Plaza Zabala is a plaza in the Ciudad Vieja of Montevideo, Uruguay. In late 1878, during the dictatorship of Colonel Lorenzo Latorre, it was decided to demolish the old fort and build a public square in its place. But for 12 years this site remained a wasteland. The Plaza finally came to be established only on December 31, 1890 when the equestrian statue of Bruno Mauricio de Zabala was installed. It was sculpted by the Spanish sculptor Lorenzo Coullaut Valera in collaboration with the Basque architect Pedro Muguruza Otaño and inaugurated on December 27, 1931.

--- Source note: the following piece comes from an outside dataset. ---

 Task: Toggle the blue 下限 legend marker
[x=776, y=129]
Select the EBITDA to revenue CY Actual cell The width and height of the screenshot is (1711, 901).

The Plaza also now takes its name from Bruno Mauricio de Zabala, founder of the city. The monument has an oblique plan. This layout is distinctly different in an area which has streets laid in a checkerboard pattern in the historic district, marked by the gardens designed by the landscape architect French Eduardo André. It is also one of the places where fences and gates of iron are still seen in the city. The street surrounding the square is named as Ring Durango, in honor of the town Vizcaya of Durango, where Zabala was born. On its south side, Palacio Taranco, once residence of the Ortiz Taranco brothers, is now the Museum of Decorative Arts, and on its west, the well-preserved ex-residence of Sáenz de Zumarán is now the seat of the Discount Bank.